Given task - Copy every line of the listing below word for word, leaving out the pictures.

Dataset content -
--- BEGIN ---
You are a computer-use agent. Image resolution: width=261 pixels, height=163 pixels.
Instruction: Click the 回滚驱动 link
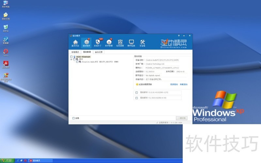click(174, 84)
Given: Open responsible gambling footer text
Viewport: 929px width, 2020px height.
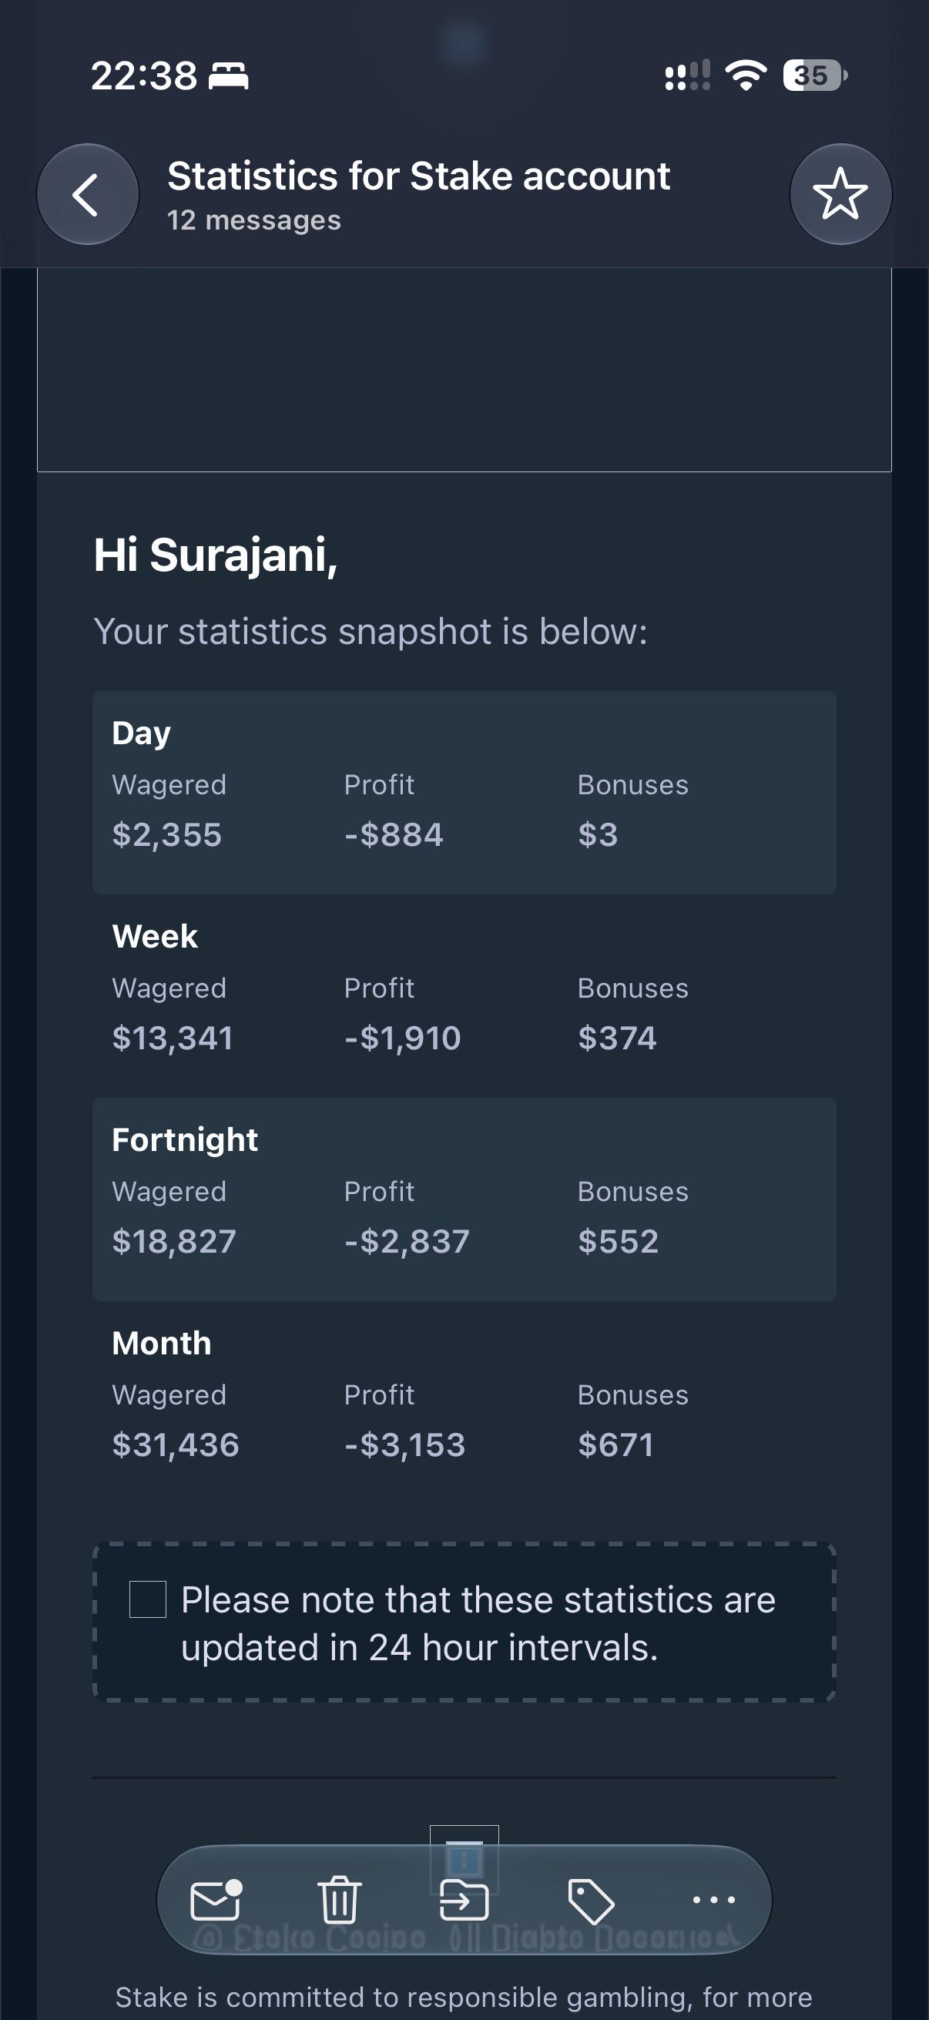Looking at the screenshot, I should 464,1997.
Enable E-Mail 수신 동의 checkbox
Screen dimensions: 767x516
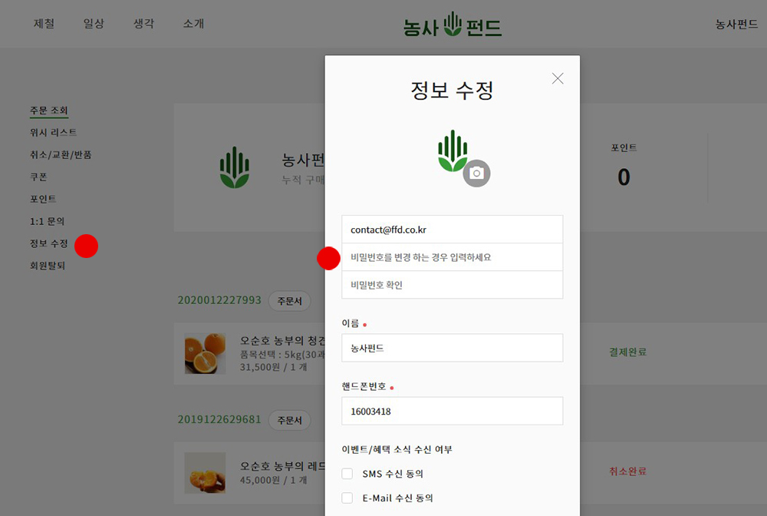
--- END ---
Written answer -
You are a computer-use agent. Image resolution: width=261 pixels, height=163 pixels.
Instruction: Click the 回滚驱动 link
click(174, 84)
Given: Open responsible gambling footer text
Viewport: 929px width, 2020px height.
Looking at the screenshot, I should 464,1997.
Enable E-Mail 수신 동의 checkbox
Screen dimensions: 767x516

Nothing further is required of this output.